SINGAPUR
Singapur. Un país muy interesante por sus contrastes y sus características económicas y sociales. Es la primera nación que he conocido con pleno empleo (menos de 3% de paro). Es ordenada, límpida, bien diseñada, y con gente respetuosa que convive entre numerosas etnias y religiones. El 70% de la población desciende de chinos y el resto de malayos, tamiles y otras minorías. Los carteles estaban escritos en esas tres lenguas más el inglés.
Estuvimos cinco días en casa de un amigo de Amparo en los que disfrutamos mucho, sobre todo por la parte de los niños: parques, jardines, zonas de juego por doquier. El transporte público es amplio y efectivo (sin conductor en algunos trenes), las normas se respetan, zonas peatonales, mucho comercio y consumo... Un país-isla-ciudad cómodo para visitar, no sé si tanto para vivir con 5,5 millones de habitantes en en una superficie de 700 km2 que hacen tener la sensación de aglomeración aun cuando nosotros no nos movíamos en horas punta. Sólo un día que estuvimos en el Fort Canning Park nos pareció estar casi solos en plena naturaleza.

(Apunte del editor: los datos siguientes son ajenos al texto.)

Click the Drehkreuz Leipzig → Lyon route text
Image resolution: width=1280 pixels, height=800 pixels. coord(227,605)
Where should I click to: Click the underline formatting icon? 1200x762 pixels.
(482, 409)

Los singapureños están obsesionados con la seguridad y cada tarde noche pasaban cazas sobre la ciudad con el consiguiente estruendo. No se fían de sus vecinos Malasia e Indonesia. El servicio militar es obligatorio para todo el mundo pero algo curioso es que no permiten ser oficiales a los nativos de origen malayo por cuestiones religiosas. No quieren musulmanes al mando en caso de ataque de sus vecinos también musulmanes. Cada apartamento tiene su propio búnker, es como una despensa de 2x2 sin ventanas y con muros de hormigón de un palmo de ancho. Me impresionaba la pegatina de la puerta con las instrucciones: eran más extensas pero en resumen decían que en caso de escuchar la alarma había que vaciar el búnker de todo lo que pudiera haberse almacenado para meterse dentro con agua, comida y una radio.

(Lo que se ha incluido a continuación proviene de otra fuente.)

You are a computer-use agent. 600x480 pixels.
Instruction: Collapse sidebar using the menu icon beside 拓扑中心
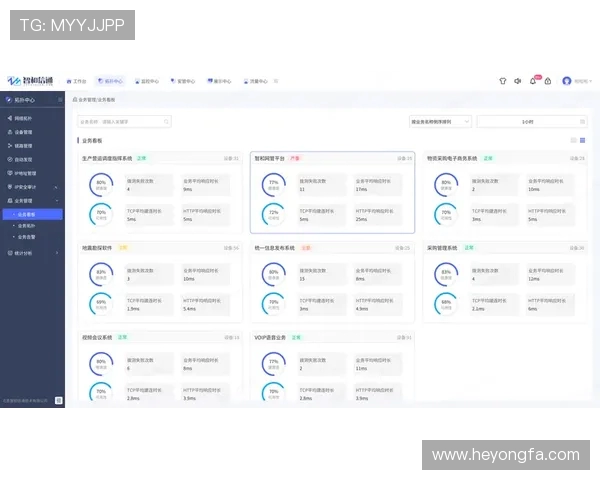[x=61, y=100]
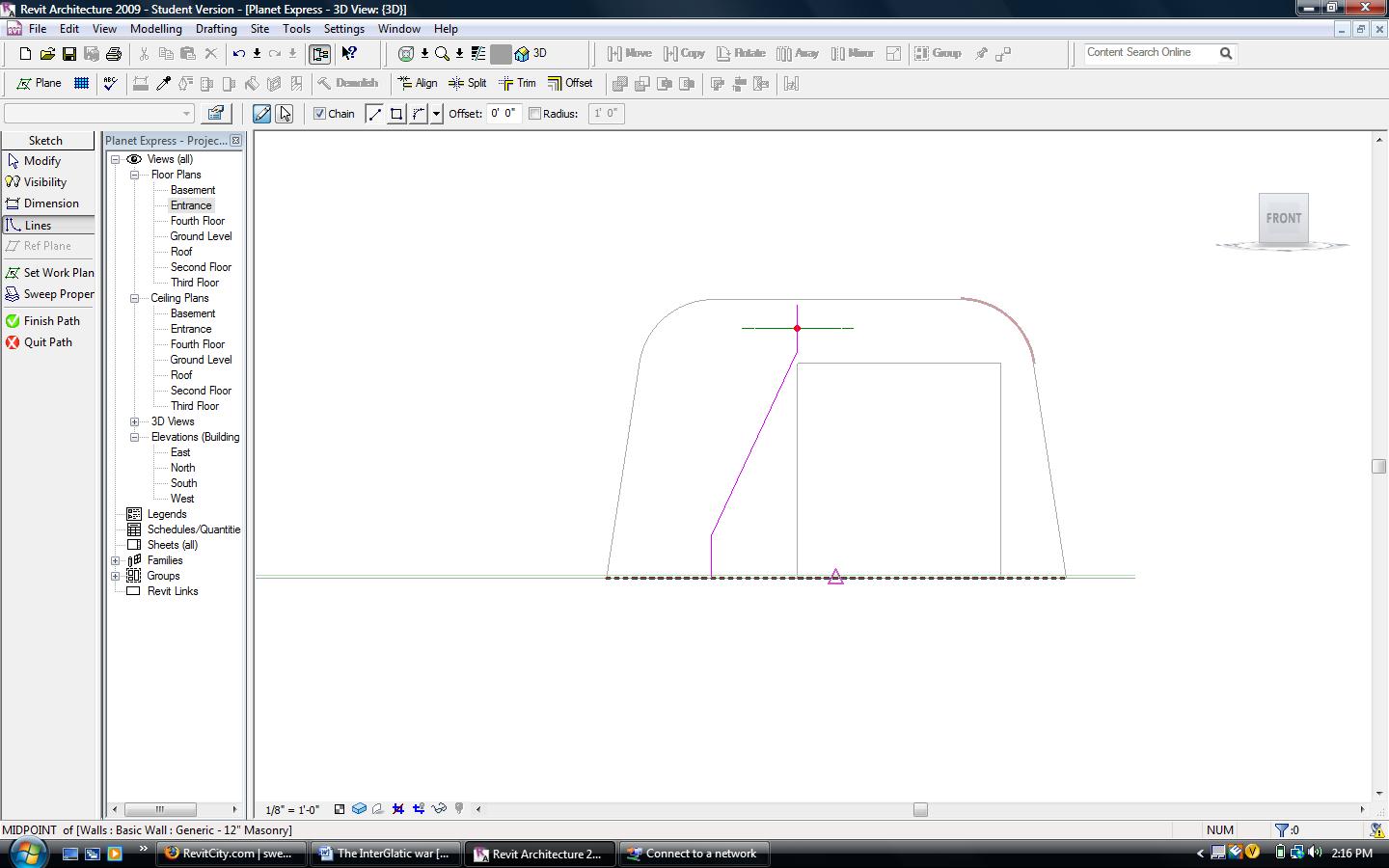Image resolution: width=1389 pixels, height=868 pixels.
Task: Click Quit Path to cancel
Action: [47, 342]

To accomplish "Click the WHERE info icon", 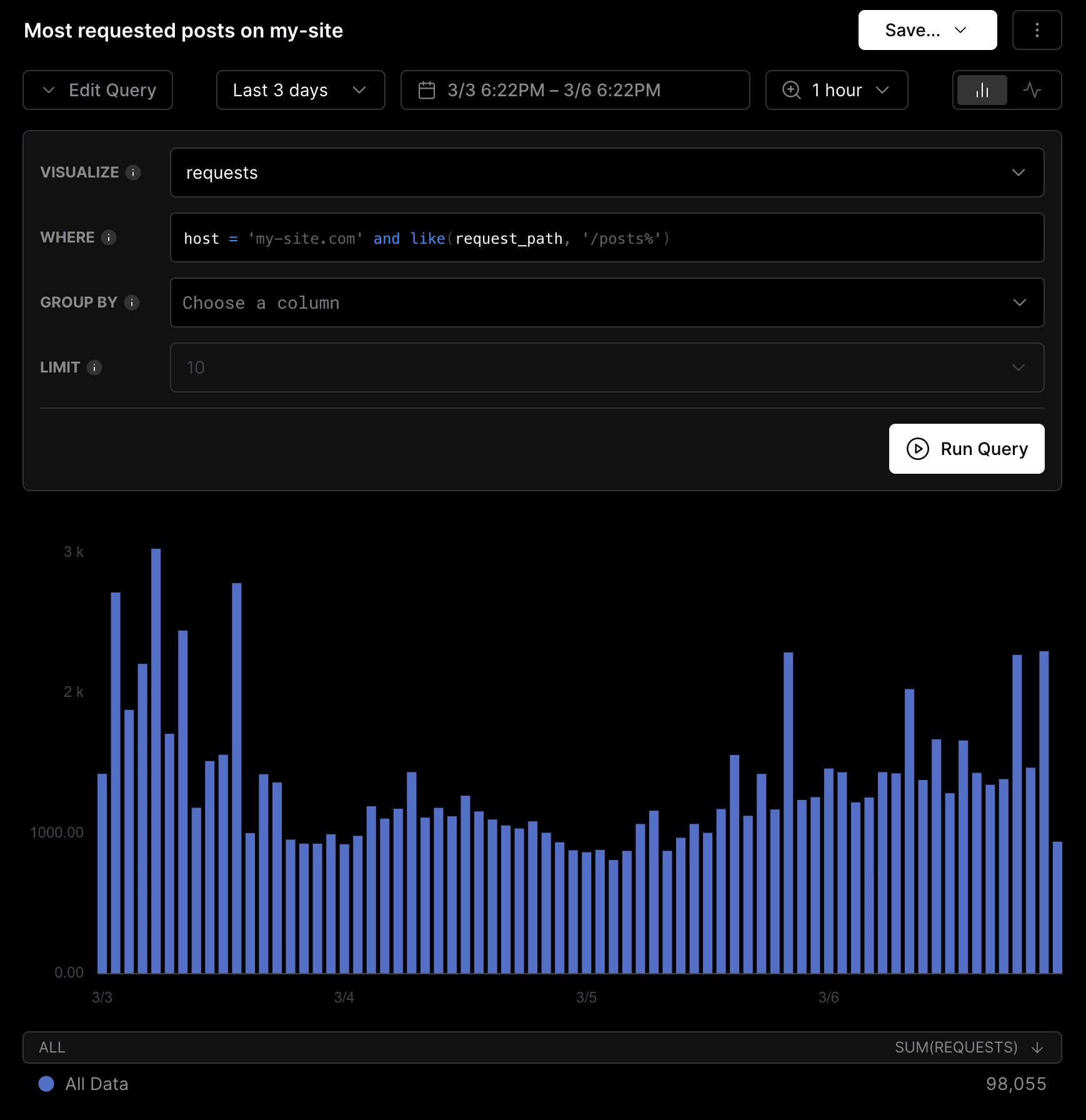I will click(x=109, y=238).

La ciudad es vertical, con todos los edificios por encima de 15 plantas. Se sigue construyendo mucho porque faltan viviendas y se sigue ganando terreno al mar: 100 km2 desde su independencia y con vistas a ganar otros 100 en los próximos años.
A pesar de que es una zona calurosa y lluviosa no pasamos mucho calor entre las sombras de hormigón y los aires acondicionados. Además de los parques infantiles y algunos centros comerciales conseguimos visitar también el downtown, el Acuario en la isla de Sentosa, el Raffles Hotel o Little India.
A pesar del alto desarrollo y de que aparentemente parece que todo funciona tan bien no me pareció que la gente fuese muy feliz. Es solo una impresión pero el lenguaje no verbal, las pocas sonrisas o saludos, la falta de espacio, las largas jornadas laborales o las pocas vacaciones... no sé.
No vimos ni un solo policía en los cinco días. Al final íbamos buscándolos pero no hubo suerte. Parece ser que están todos detrás de las miles de cámaras que hay. Un poco Gran Hermano o "1984" con las sanciones escritas en numerosos carteles. Comer o beber en el metro: 500 $, tocar el claxon en zona prohibida: 50 $, fumar en zona prohibida: 5000 $...
Ésta es una foto curiosa, otra forma de vender religión a través de carteles y apelando a las nuevas tecnologías.
Otra de las cosas que nos encantó de la ciudad fue su aeropuerto. El amigo de Amparo nos recomendó que fuéramos tres horas antes del vuelo para disfrutarlo y le hicimos caso. Y al final casi perdemos el avión porque se nos escapó el tiempo. Todo gratuito (menos las tiendas) y con bastante espacio: zonas de juego infantiles, zonas de videojuego para adultos, cine, zonas para pintar, jardines exteriores e interiores con estanques... Decidimos allí que, contando con que Singapur es lugar de escala para muchas compañías aéreas, intentaremos esa conexión para próximos viajes por la zona.